### Required work
Reproduce, word for word, the part of the text below on the Data and Statistics Bill that opens with the words containing "The Government Statistician can" and closes with "obviously too low.".

Power but little oversight for the Government Statistician: The bill increases the powers of the Government Statistician while reducing oversight. They will be the sole arbiter of decisions about what data will be collected, and who that data will be made available to, and under what conditions. Ministerial oversight has been reduced, and public consultation when preparing data collection programmes is missing. For example, in combination with the supplanting of the OIA, it won’t be possible to take refusals for access to data to the Ombudsman for a decision granting access. Rather the Ombudsman will be limited to determining if the Government Statistician’s decision is ‘reasonable’.
The Government Statistician can then delegate these data collection and other powers to the heads of other public agencies, allowing them to use the threat of penalties defined in the Data and Statistics Bill to demand more information from people. As former Government Statistician Len Cook describes it, “This a very loose and inappropriate proposal and dilutes the responsibility for protecting the integrity of the New Zealand Statistical system.“
Further concerns: While we have picked out three items above we have many other concerns. These include:
The penalty for an organisation misusing statistical data, eg by re-identifying anonymised data, is set at a maximum of $15,000. At a time when data is seen by many businesses as increasingly valuable, this is obviously too low.

### Saved entries
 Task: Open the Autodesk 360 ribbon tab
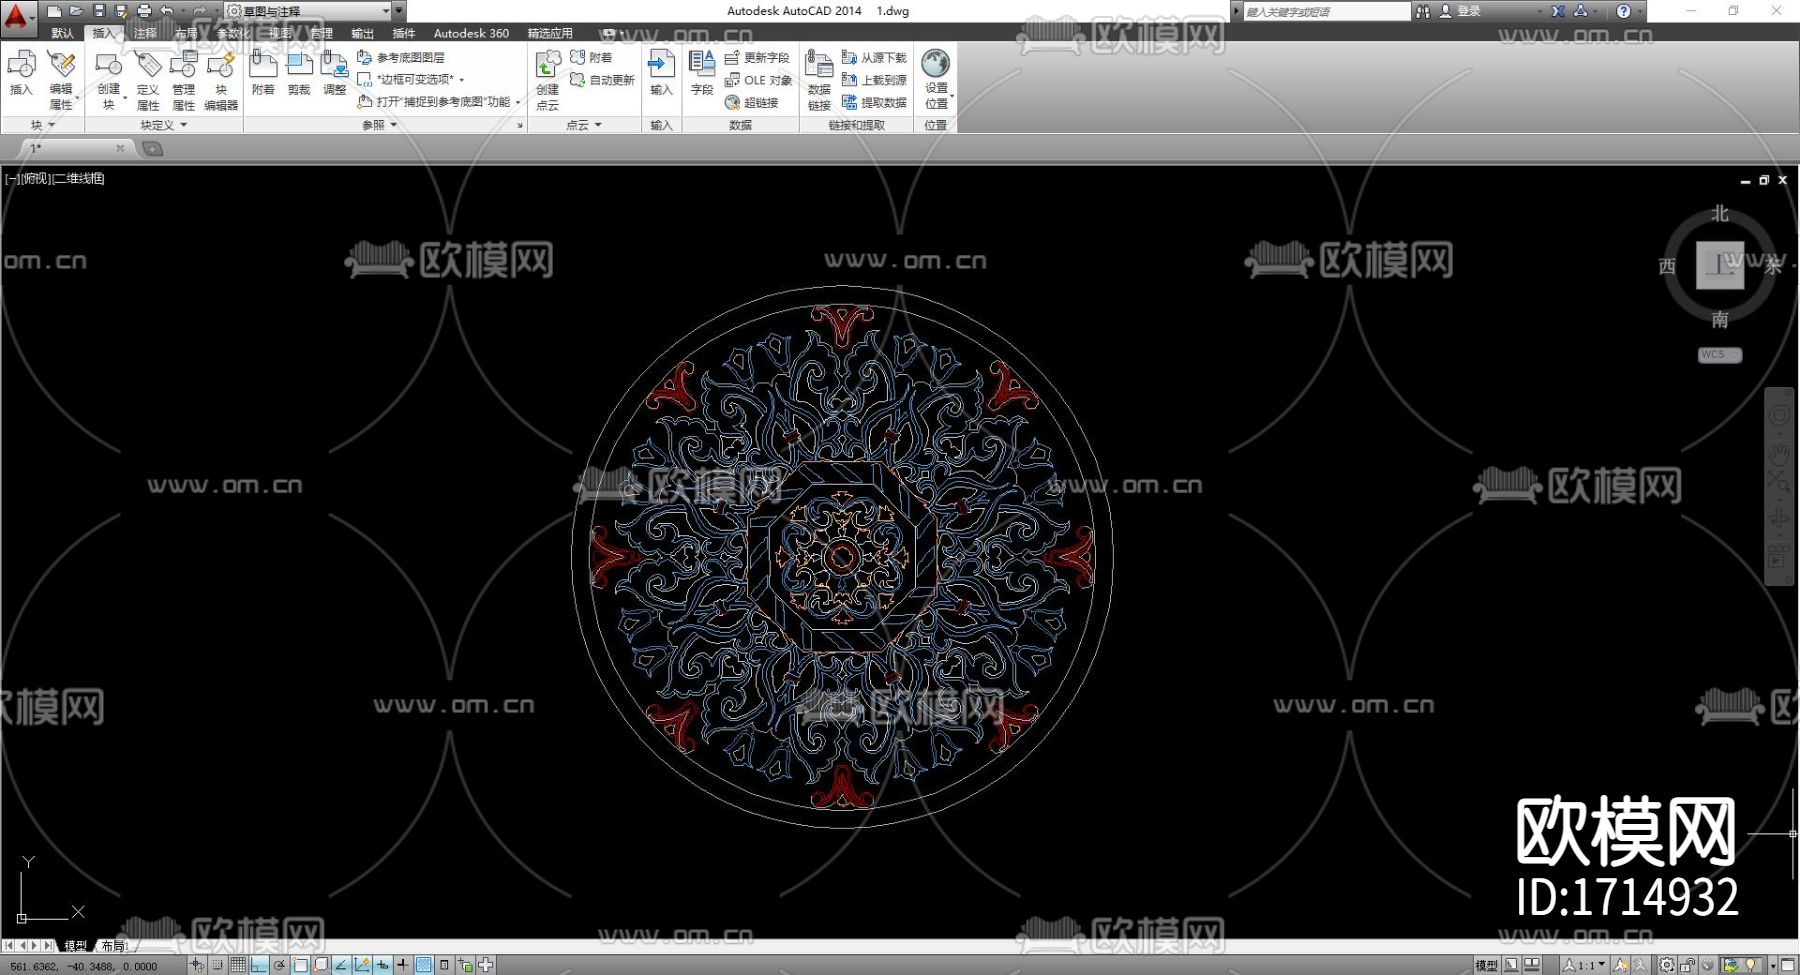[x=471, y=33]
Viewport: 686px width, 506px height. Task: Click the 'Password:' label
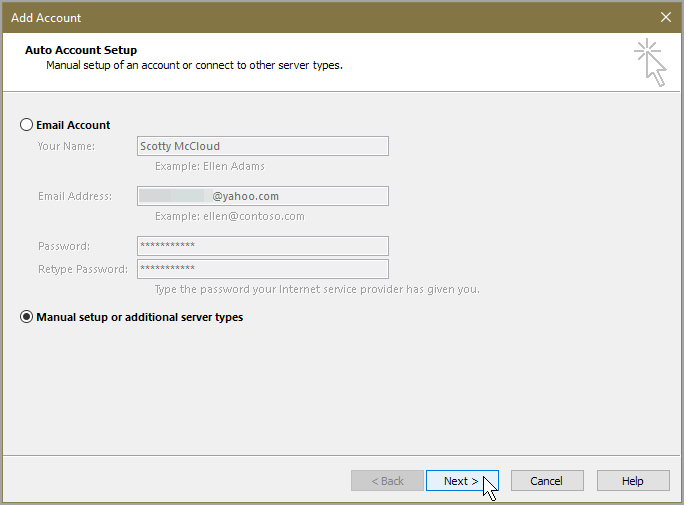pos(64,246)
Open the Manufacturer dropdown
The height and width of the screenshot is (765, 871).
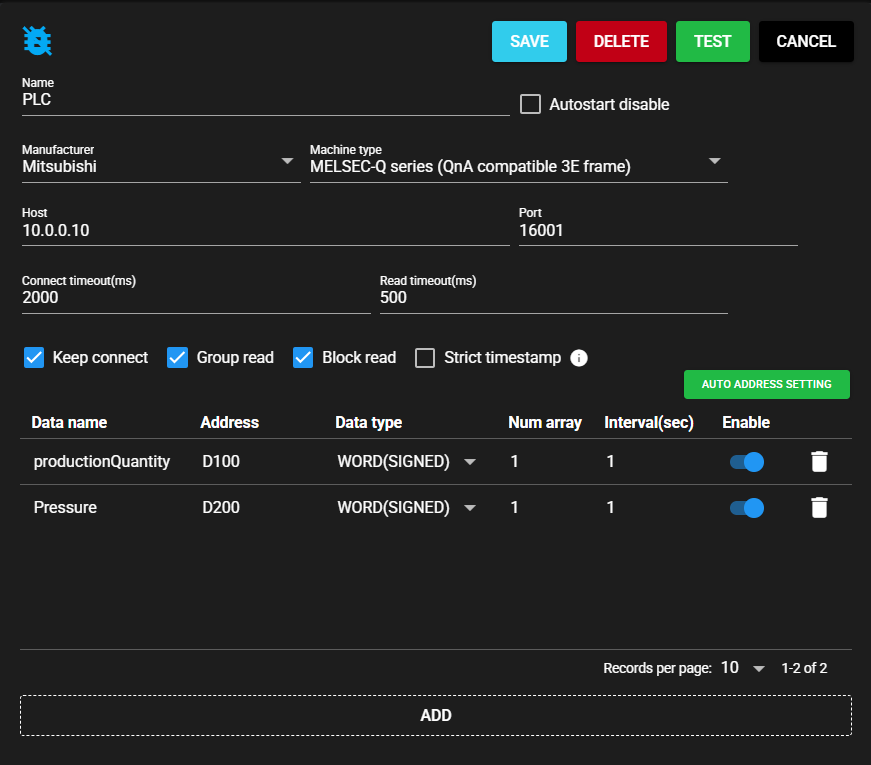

### Written answer
The Government Statistician can then delegate these data collection and other powers to the heads of other public agencies, allowing them to use the threat of penalties defined in the Data and Statistics Bill to demand more information from people. As former Government Statistician Len Cook describes it, “This a very loose and inappropriate proposal and dilutes the responsibility for protecting the integrity of the New Zealand Statistical system.“
Further concerns: While we have picked out three items above we have many other concerns. These include:
The penalty for an organisation misusing statistical data, eg by re-identifying anonymised data, is set at a maximum of $15,000. At a time when data is seen by many businesses as increasingly valuable, this is obviously too low.